A 4-string tangle analysis of DNA-protein complexes based on difference topology

An n-string tangle is a three-dimensional ball with n-strings properly embedded in it. In the late 1980s, Ernst and Sumners introduced a tangle model for protein-DNA complexes. The protein is modeled by a three-dimensional ball and the protein-bound DNA is modeled by strings embedded inside the ball. Originally the tangle model was applied to proteins such as Tn3 resolvase which binds two DNA segments. This protein breaks and rejoins two DNA segments and can create knotted DNA. A 2-string tangle model can be used for this complex. More recently, Pathania, Jayaram and Harshey determined that the topological structure of DNA within a Mu protein complex consists of three DNA segments containing five crossings. Since Mu binds DNA sequences at three sites, this Mu protein-DNA complex can be modeled by a 3-string tangle. Darcy, Leucke and Vazquez analyzed Pathania et al.'s experimental results by using 3-string tangle analysis. There are protein-DNA complexes that involve four or more DNA sites. When a protein binds circular DNA at four sites, a protein-DNA complex can be modeled by a 4-string tangle with four loops outside of the tangle.

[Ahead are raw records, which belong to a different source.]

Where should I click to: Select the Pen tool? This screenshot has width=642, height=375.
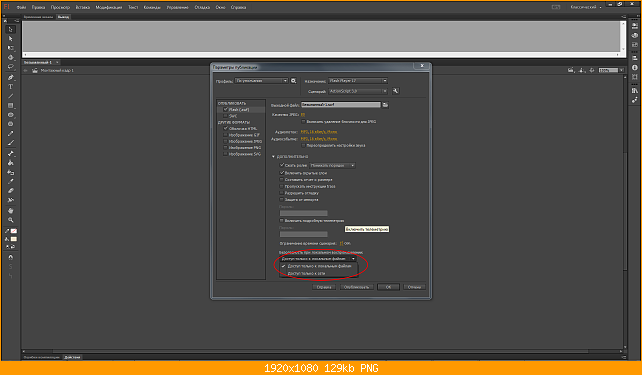11,77
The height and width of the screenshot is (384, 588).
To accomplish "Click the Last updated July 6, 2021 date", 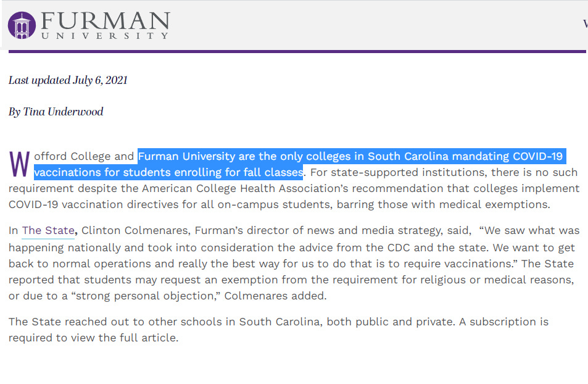I will coord(68,80).
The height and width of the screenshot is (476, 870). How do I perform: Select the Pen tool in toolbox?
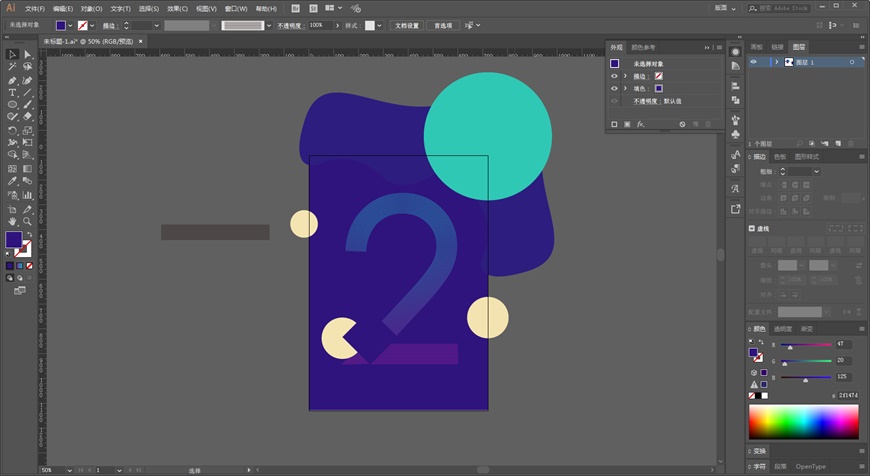12,80
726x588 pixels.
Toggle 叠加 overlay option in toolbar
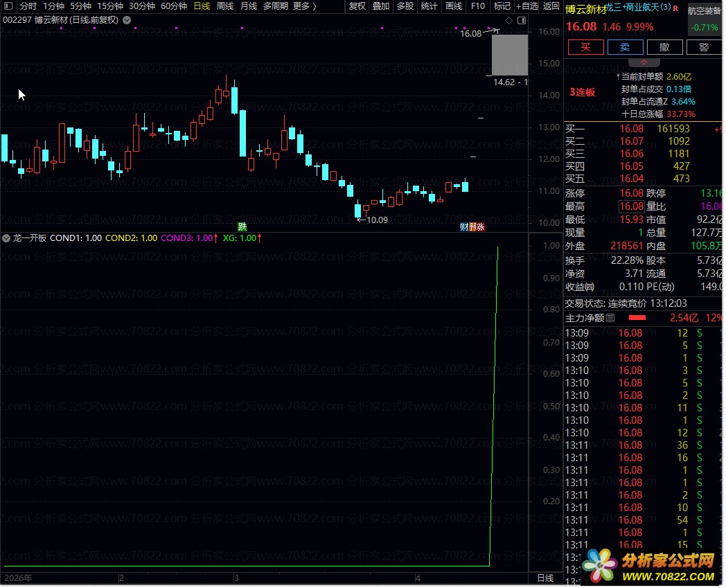(x=380, y=6)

We determine a biologically relevant 4-string tangle model. We also develop mathematics for solving 4-string tangle equations to determine the topology of DNA within a protein complex.

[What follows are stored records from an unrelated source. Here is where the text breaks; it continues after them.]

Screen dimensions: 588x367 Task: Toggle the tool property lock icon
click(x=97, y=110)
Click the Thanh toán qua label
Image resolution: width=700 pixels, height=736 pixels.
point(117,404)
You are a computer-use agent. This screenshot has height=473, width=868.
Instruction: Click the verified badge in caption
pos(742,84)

Connect sum of lens spaces surgeries: application to Hin recombination

We extend the tangle model, originally developed by Ernst and Sumners [18], to include composite knots. We show that, for any prime tangle, there are no rational tangle attachments of distance greater than one that first yield a 4-plat and then a connected sum of 4-plats. This is done by studying the corresponding Dehn filling problem via double branched covers. In particular, we build on results on exceptional Dehn fillings at maximal distance to show that if Dehn filling on an irreducible manifold gives a lens space and then a connect sum of lens spaces, the distance between the slopes must be one. We then apply our results to the action of the Hin recombinase on mutated sites. In particular, after solving the tangle equations for processive recombination, we use our work to give a complete set of solutions to the tangle equations modelling distributive recombination.

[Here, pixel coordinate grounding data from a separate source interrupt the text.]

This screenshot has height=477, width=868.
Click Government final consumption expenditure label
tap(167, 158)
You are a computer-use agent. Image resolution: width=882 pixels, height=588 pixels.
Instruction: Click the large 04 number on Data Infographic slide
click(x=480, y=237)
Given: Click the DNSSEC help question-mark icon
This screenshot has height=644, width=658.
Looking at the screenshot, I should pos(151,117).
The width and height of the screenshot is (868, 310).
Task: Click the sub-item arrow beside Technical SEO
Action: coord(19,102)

BRAID SOLUTIONS TO THE ACTION OF THE GIN ENZYME

The topological analysis of enzymes, an active research topic, has allowed the application of the tangle model of Ernst and Sumners to deduce the action mechanism of several enzymes, modeled as 2-string tangles. By first deriving some results in the theory of 3-braids, in this paper we analyze knotted and linked products of site-specific recombination mediated by the Gin DNA invertase, an enzyme that involves 3-string tangles. Provided that the 3-tangles involved are 3-braids, we determine four families of solutions to its action, two families for each of the directly and inversely repeated site cases. For each case, one of the given solutions had not previously been reported in the related literature. These solutions were found using a computer algorithm, based on our theoretical results, which allows one to solve tangle equations under the assumption that the product of two or more rounds of recombinations is known.